===== PROVIDED RECORDS =====

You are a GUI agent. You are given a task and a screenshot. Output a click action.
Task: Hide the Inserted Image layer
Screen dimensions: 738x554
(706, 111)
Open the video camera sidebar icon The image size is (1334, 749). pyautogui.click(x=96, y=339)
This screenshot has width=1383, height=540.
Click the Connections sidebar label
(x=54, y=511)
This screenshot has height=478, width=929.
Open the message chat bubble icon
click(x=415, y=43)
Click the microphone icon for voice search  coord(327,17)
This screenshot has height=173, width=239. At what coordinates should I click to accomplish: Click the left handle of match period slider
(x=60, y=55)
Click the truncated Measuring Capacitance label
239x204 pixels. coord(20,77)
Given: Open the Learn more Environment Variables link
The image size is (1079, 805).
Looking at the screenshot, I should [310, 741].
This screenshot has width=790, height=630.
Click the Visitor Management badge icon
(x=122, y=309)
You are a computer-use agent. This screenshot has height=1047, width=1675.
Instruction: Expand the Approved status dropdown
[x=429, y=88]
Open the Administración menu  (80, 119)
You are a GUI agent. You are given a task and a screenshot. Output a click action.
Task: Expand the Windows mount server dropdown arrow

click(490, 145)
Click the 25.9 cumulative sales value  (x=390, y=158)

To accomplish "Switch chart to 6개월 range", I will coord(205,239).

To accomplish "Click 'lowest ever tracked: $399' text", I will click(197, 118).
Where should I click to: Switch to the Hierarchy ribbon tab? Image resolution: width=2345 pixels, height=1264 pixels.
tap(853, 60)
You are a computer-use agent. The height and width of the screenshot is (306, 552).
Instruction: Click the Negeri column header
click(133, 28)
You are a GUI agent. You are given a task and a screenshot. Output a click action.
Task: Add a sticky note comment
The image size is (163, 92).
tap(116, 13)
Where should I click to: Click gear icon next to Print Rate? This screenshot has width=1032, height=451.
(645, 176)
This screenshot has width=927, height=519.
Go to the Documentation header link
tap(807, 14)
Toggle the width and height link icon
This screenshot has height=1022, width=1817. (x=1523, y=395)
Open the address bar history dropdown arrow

=====

Output the lines running from the line that contains "Open the video" through the line that contains "239x204 pixels. coord(20,77)", both included, as a JSON list of strings with one string per line and blank lines omitted. Include no other lines from the entries.

§ **FULL RESPONSE**
[
  "Open the video camera sidebar icon The image size is (1334, 749). pyautogui.click(x=96, y=339)",
  "This screenshot has width=1383, height=540.",
  "Click the Connections sidebar label",
  "(x=54, y=511)",
  "This screenshot has height=478, width=929.",
  "Open the message chat bubble icon",
  "click(x=415, y=43)",
  "Click the microphone icon for voice search  coord(327,17)",
  "This screenshot has height=173, width=239. At what coordinates should I click to accomplish: Click the left handle of match period slider",
  "(x=60, y=55)",
  "Click the truncated Measuring Capacitance label",
  "239x204 pixels. coord(20,77)"
]